(Data under study Opens)

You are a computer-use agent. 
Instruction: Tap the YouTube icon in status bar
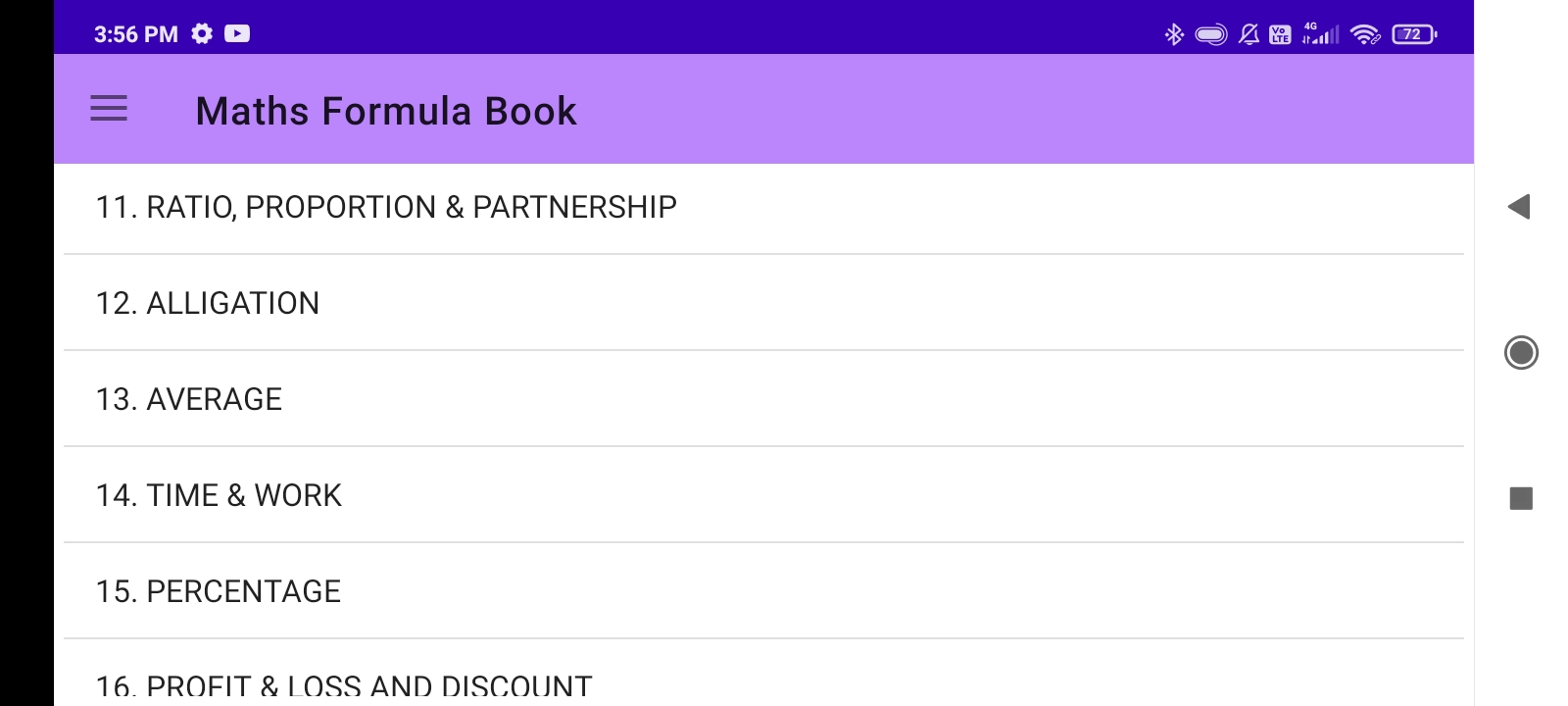(237, 34)
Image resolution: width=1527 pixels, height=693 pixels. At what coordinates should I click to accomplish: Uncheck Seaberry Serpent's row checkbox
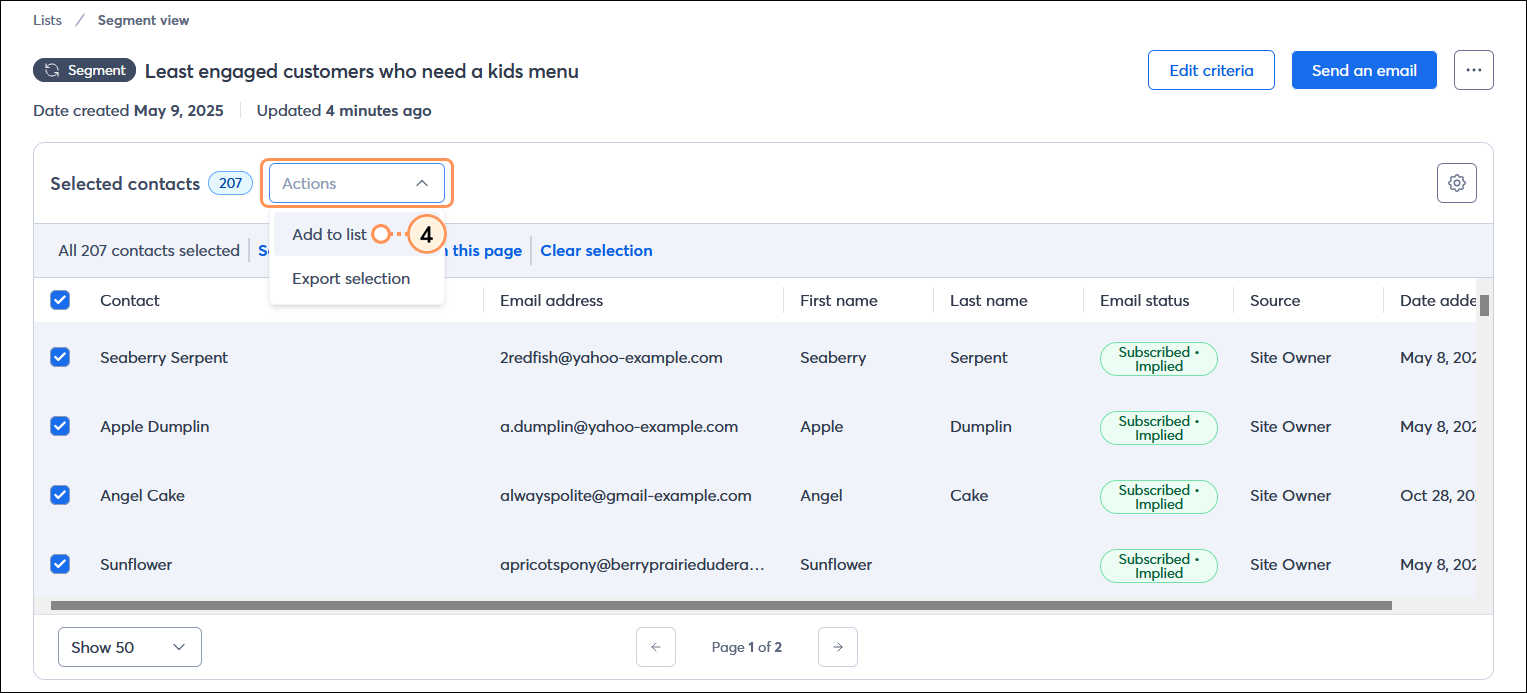tap(59, 357)
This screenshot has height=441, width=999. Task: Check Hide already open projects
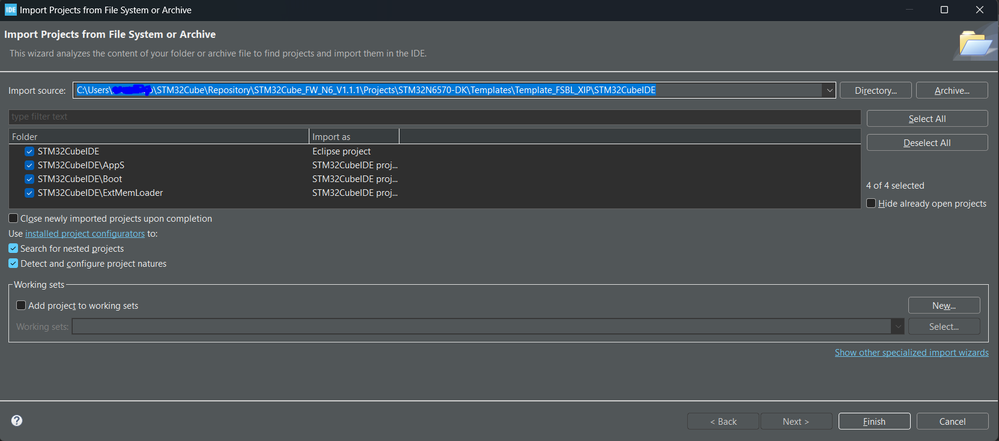(x=872, y=203)
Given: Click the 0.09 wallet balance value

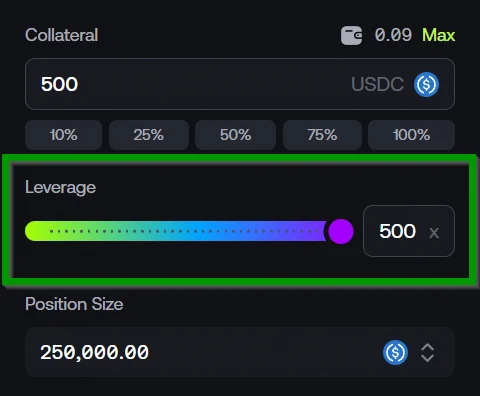Looking at the screenshot, I should [393, 35].
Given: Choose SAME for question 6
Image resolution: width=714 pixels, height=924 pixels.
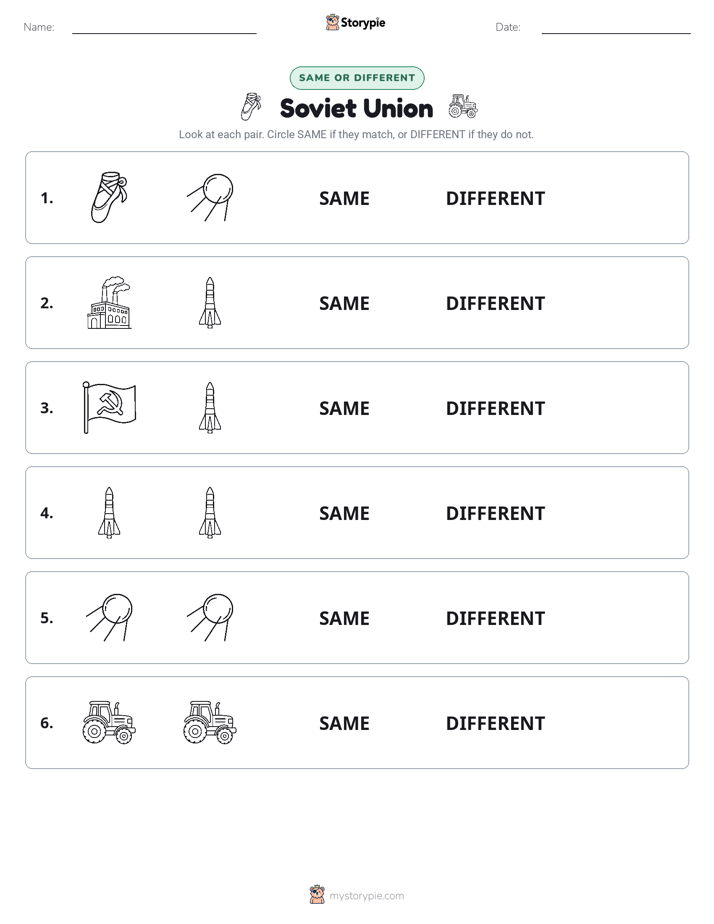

(Data under study Closes)

> What is required
Every line above is to be repeated exactly, but no picture is to appear in the copy.

> Exercise answer
You are a computer-use agent. 
Instruction: Tap the YouTube icon in status bar
(237, 34)
Image resolution: width=1527 pixels, height=693 pixels. At what coordinates should I click to accomplish: Uncheck Seaberry Serpent's row checkbox
tap(59, 357)
This screenshot has height=441, width=999. Task: Check Hide already open projects
(x=872, y=203)
Given: Click the 0.09 wallet balance value

Looking at the screenshot, I should [393, 35].
Given: Choose SAME for question 6
Image resolution: width=714 pixels, height=924 pixels.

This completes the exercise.